Many are comparing the upcoming test series between Bangladesh and Australia to a David versus Goliath battle, with some cricket fans mocking Bangladesh as being cannon fodder for the more established cricketing giant.
This is highlighted by the betting odds for the first Test which commences on Sunday:
Bangladesh to win-$6.30
Australia to win-$1.50
These are truly outrageous odds, based on an outdated view of Bangladesh that ignores their recent vast improvement at Test cricket level. They drew in a home series against England at the end of 2016 and started 2017 with a similar result playing away against Sri Lanka. Both of these series displayed how dangerous they can be when playing in conditions that suit them.
The biggest concern for Bangladesh is not their skills, which are adequate in terms of both batting and bowling in home conditions, but more for their temperament, as shown by their lack of consistent effort throughout test matches. They are often let down by a lapsed hour or session of play that relinquishes any ascendancy they may have had back to the opposition. This came to the fore in the series at home against England which should have ended in a whitewash for the hosts as well as away against New Zealand where they dominated in phases, only to suffer a series sweep.
Their most recent effort against Sri Lanka shows they are on the cusp of a coming of age after they came back from one down to level the series which culminated in a very complete performance in the 2nd test victory.
An aggressive Australian outfit will provide a real litmus test for the Tigers’ burgeoning maturity, particularly with the Aussies bound to indulge in some characteristic ‘chat’ as part of their mental assault on oppositions to throw them off their games.
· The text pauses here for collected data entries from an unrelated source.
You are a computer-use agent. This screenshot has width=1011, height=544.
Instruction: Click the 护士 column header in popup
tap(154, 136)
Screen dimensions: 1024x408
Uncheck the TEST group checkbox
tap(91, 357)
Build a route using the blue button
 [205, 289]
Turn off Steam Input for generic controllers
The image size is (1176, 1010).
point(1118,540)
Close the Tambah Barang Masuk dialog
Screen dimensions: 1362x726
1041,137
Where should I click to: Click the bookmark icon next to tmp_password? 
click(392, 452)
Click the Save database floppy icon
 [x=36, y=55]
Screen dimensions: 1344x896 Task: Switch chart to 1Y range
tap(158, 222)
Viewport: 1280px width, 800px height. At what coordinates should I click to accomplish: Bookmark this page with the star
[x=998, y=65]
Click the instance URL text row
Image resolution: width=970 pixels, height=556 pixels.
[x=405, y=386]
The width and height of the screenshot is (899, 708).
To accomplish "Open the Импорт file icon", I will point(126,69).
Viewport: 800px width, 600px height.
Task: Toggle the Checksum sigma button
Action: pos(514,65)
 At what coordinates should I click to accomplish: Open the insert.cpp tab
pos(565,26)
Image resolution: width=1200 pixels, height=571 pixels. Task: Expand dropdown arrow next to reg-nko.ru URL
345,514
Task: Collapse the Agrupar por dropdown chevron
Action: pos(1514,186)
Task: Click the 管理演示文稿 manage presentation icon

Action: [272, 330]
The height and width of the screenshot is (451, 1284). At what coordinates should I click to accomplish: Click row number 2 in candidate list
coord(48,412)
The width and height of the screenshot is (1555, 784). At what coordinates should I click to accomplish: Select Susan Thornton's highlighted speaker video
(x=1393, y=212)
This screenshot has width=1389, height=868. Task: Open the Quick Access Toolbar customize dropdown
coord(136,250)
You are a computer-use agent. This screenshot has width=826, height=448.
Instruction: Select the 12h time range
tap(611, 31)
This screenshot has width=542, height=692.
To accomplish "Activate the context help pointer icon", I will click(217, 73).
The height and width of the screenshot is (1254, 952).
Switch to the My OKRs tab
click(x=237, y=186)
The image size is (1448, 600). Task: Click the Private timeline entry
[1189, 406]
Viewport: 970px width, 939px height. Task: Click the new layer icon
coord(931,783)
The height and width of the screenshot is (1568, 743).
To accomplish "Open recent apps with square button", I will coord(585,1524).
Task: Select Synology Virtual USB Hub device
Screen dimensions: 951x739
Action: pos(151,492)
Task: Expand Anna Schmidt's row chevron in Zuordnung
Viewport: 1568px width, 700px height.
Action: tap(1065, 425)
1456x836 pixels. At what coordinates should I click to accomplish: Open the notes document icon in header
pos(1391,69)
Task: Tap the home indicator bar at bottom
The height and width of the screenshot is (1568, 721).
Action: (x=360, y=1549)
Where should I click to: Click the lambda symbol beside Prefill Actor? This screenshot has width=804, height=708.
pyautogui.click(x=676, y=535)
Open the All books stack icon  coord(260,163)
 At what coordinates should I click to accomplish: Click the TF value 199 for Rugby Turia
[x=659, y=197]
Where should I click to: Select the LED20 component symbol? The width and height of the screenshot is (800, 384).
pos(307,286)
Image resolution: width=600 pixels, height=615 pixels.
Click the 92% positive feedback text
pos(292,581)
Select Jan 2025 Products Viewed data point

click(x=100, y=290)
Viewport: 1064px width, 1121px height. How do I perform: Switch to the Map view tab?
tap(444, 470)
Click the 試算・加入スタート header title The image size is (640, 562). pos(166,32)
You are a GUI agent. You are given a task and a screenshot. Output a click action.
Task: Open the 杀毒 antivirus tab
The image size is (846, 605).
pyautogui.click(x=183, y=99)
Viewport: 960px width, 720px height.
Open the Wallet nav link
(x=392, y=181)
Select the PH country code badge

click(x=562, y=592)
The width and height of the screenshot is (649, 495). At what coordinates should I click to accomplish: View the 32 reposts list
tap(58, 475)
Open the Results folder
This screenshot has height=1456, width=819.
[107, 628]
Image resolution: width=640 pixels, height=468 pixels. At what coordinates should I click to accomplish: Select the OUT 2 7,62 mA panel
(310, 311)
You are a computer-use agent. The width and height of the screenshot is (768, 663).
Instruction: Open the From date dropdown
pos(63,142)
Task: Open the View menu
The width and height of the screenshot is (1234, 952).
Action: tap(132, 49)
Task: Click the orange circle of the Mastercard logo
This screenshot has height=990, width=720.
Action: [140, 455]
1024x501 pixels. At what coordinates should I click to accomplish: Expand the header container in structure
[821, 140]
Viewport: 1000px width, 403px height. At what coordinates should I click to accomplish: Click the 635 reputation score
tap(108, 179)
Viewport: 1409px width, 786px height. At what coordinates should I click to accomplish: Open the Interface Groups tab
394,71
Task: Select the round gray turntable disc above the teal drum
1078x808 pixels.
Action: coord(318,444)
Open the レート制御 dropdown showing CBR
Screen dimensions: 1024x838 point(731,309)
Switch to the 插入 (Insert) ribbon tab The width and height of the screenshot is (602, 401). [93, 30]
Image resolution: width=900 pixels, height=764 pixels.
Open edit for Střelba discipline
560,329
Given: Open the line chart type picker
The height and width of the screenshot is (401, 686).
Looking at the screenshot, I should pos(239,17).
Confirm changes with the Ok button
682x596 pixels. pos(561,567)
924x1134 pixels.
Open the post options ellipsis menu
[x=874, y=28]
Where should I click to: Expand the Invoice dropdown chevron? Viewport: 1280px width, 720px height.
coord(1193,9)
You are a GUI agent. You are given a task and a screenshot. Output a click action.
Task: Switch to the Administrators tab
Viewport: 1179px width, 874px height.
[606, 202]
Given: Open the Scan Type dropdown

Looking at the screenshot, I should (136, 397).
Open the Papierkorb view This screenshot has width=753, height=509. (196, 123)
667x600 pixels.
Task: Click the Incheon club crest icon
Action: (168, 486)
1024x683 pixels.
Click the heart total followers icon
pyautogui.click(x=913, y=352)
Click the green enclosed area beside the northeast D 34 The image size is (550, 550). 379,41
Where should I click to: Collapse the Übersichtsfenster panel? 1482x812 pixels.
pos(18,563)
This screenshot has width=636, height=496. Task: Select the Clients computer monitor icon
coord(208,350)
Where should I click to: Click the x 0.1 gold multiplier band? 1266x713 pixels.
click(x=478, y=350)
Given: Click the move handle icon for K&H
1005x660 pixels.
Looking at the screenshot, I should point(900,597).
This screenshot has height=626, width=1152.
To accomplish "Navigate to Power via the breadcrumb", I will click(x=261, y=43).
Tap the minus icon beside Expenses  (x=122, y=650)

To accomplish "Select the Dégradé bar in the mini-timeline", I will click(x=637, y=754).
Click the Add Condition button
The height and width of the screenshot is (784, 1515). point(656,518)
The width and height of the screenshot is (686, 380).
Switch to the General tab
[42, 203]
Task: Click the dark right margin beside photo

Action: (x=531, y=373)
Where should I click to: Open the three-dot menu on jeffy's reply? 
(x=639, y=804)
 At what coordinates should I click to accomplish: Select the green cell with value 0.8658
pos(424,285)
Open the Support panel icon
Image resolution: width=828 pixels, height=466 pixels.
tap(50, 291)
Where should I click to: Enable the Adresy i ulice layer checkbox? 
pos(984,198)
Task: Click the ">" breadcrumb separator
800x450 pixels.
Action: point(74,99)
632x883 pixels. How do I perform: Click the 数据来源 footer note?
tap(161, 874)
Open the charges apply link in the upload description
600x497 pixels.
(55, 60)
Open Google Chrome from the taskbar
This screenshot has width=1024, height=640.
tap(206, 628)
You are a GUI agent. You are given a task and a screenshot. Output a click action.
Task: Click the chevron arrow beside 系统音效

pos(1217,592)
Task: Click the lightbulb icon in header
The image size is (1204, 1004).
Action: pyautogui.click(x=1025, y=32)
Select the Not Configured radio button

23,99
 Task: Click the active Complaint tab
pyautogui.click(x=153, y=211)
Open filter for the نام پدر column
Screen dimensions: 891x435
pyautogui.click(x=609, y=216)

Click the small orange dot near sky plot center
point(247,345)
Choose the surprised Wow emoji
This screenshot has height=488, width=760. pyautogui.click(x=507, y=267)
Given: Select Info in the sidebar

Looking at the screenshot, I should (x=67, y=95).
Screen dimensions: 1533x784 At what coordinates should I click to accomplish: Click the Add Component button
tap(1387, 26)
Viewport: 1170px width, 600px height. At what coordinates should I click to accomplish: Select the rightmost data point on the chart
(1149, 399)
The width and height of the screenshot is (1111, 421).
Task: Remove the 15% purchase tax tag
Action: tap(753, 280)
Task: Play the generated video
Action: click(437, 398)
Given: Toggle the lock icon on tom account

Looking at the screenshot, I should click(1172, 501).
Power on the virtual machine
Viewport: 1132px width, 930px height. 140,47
If Bangladesh can deal with this, it could not only see the series become an unexpected classic, but also one that ends with a shock upset.
The challenge for the Australian tourists is their questionable ability to cope with Asian conditions. They’ve lost their last three series in Asia with two of these being comprehensive whitewashes. Fans will point to the very respectable recent 2/1 defeat away to India to bolster their confidence for the upcoming test, but Mitchell Starc, Shaun Marsh and Steven O’Keefe are all missing from the selected squad to Bangladesh. The former injured, with the latter two curiously overlooked for the tour.
Most, when thinking about Starc’s absence, will focus on the importance of his bowling to the team, however his lower order batting is also dangerous, as was seen during the first test of the Indian series when Starc scored 61, which was pivotal and crucial to the team’s victory. This factor seems apparent in the minds of the Australian selectors. After Steven O’Keefe’s axing, the stand out replacement was John Holland who dominated in the Sheffield Shield for Victoria with 50 wickets at an average of 20.78. Instead, Ashton Agar was selected, most likely for his all-round potential with bat and ball. This is a ‘cart before horse’ mistake with Agar’s batting governing the selection criteria.
Nathan Lyon’s effectiveness could be impacted by the absence of support he is being afforded. Lyon was brilliant in the Indian series due to the combination he formed with spin partner Steven O’Keefe. It followed the successful Indian blueprint, where Ravendra Jadeja acts as a defensive bowler thus allowing Ravichandran Ashwin to attack. The pressure Jadeja imposes on batsmen suffocates their scoring.
Agar is a fine bowling talent but there is huge doubt over whether he is capable of performing his role at this stage of his career – particularly against a very strong Bangladesh batting line-up that destroyed England’s Zafar Ansari, a similar style of bowler to Agar, in 2016. The only other option in place of Agar is leg spinner Mitchell Swepson. He is a very fine prospect, but like Agar, perhaps isn’t versed enough in his trade to be truly effective.
If the Aussie spinners are limited or worse still, dominated, it puts real pressure on the Australian fast men to be prominent in likely thankless conditions.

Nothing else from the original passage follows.